2.3 Theoretical concepts and research background

2.3.1 Corporate governance

Corporate governance, as defined by the organization for economic cooperation and development (OECD), is the procedures and processes by which the organization is guided and controlled. The corporate governance structure distributes the rights and responsibilities of the various activists of the organization such as the board of directors, directors, shareholders, and other stakeholders, to determine the events and procedures for decision-making [1].

2.3.2 Responsiveness

When the principles of corporate governance are properly implemented in joint-stock companies, whenever any of the shareholders, investors and beneficiaries need information about the company, they will receive the right answer at the right time. Accountability will be accompanied by transparency in such a way as to express the real economic situation of the company as it is. This means that the company informs the shareholders of the information in the information conferences, including the contracts and the implementation of important and influential projects, or creates groups in social networks so that this information reaches the awareness of all the shareholders, or through the shareholder portal. Every company. In general, companies have created special communication ways to respond to their shareholders [2].
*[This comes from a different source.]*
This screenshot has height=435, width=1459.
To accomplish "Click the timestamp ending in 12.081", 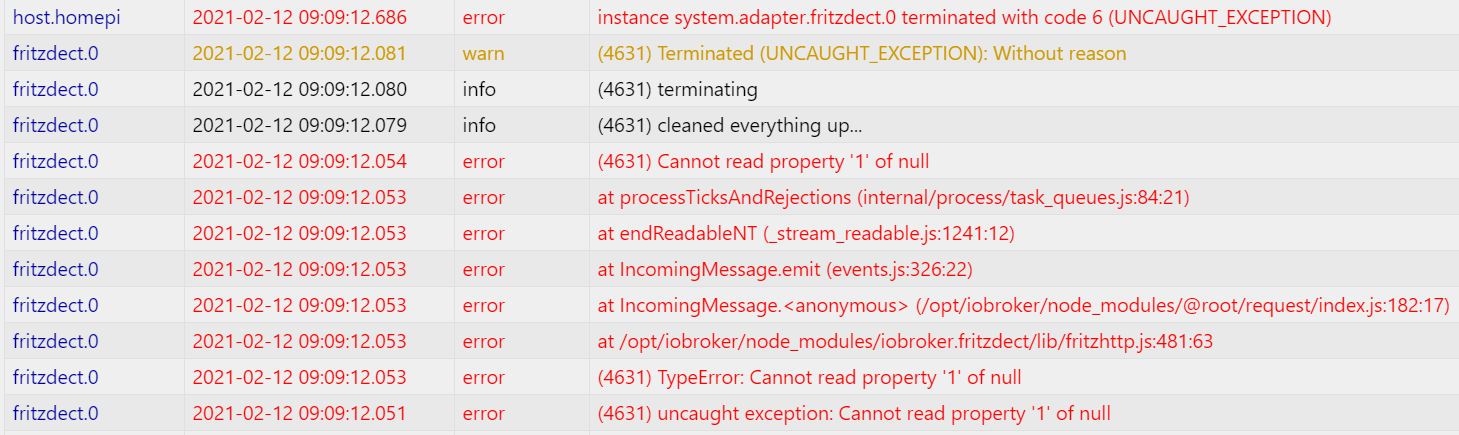I will [x=299, y=53].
2.3.3 Conflict of interest

This means that the person in charge is between personal and nonpersonal interests (others such as shareholders and other stakeholders). As mentioned, corporate governance implements structures and processes in the company through which all the responsibilities and duties of the board of directors, CEOs, and shareholders can be properly divided, interpreted, and explained so that we see a systematic regulatory system, including the audit committee, the salary and benefits committee (compensation of services), and the appointment committee so that all matters are controlled by the members of these specialized committees to ensure the performance of managers with shareholders, and in this case, the length of the division of control tasks will become more responsive and transparent, and the conflict of interest will create healthy and stable relationships in companies [3].

2.3.4 Capital market

The capital market is one of the most important economic elements in the country, which is referred to as the thermometer of the economy. The financial market for buying and selling securities or bonds with maturities of more than one year and assets without maturities is called the capital market. In the most common division, the capital market is divided into two primary and secondary markets in terms of the supply stage of securities, and in another division in terms of the conditions of companies, they are classified into two stock markets and over-the-counter. There is another subset of the stock market and the stock market, each of which has specific terms and conditions; and companies will be accepted in these markets according to the conditions they have at the time of admission to the stock market or the stock market. The capital market is like a bridge that transfers small and large community savings to companies in need of capital, thus directing this useless capital to produce and create more value so that we can finally see the economic growth and development of the country, and on the other hand, investors not only gain from this shareholding but also feel satisfied with the contribution to the growth and maturity of their country. Another function of the capital market is to fund the government’s finances. When governments face a shortage of resources, they borrow from the people through the supply of bonds in a way that they can implement current affairs or construction projects and similar things at the macro and national levels.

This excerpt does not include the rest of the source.